What the response needs is every record, repeated verbatim, and no images.

Stored items:
---------------

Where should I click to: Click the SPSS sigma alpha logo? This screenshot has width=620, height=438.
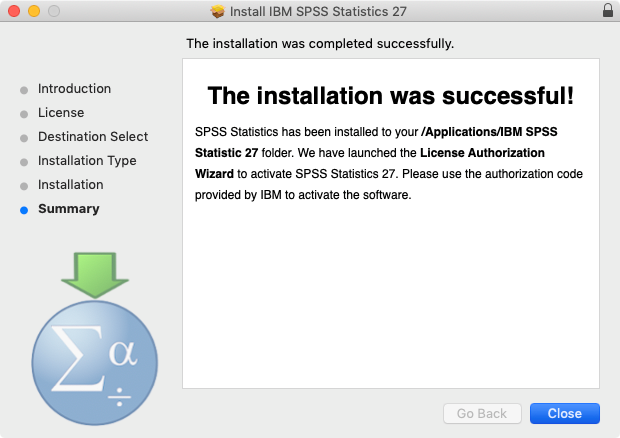(x=95, y=363)

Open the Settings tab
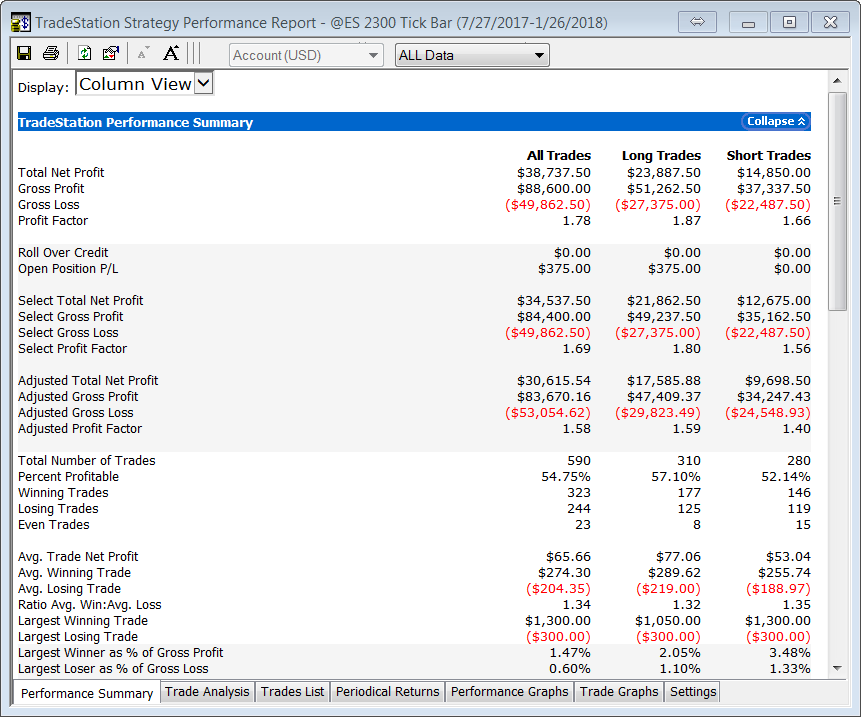coord(693,692)
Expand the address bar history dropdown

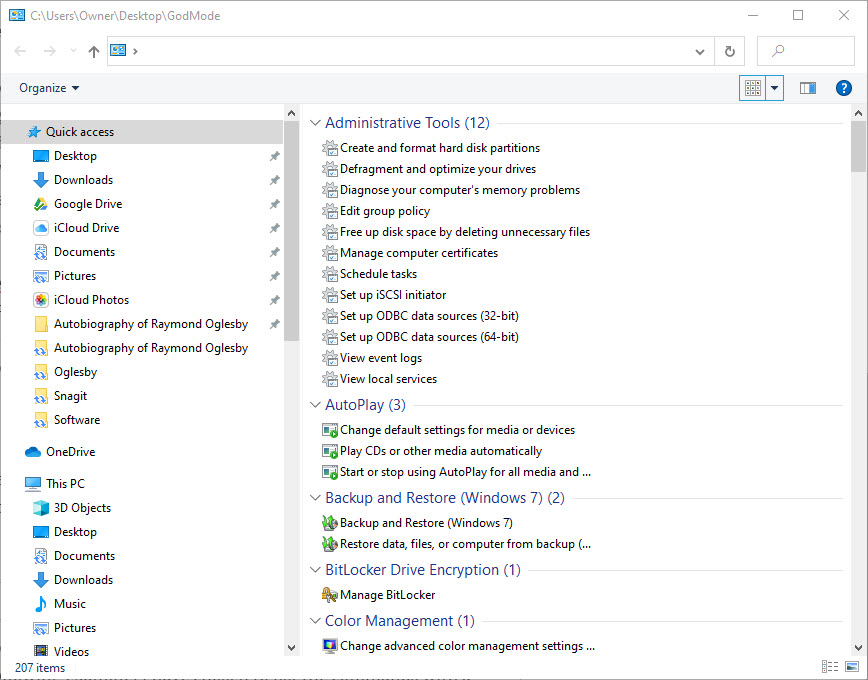(701, 51)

---------------

__EXPECTED ANSWER__
Where should I click to: Click the SPSS sigma alpha logo? This screenshot has width=620, height=438.
(x=95, y=363)

Open the Settings tab
coord(693,692)
Expand the address bar history dropdown

(701, 51)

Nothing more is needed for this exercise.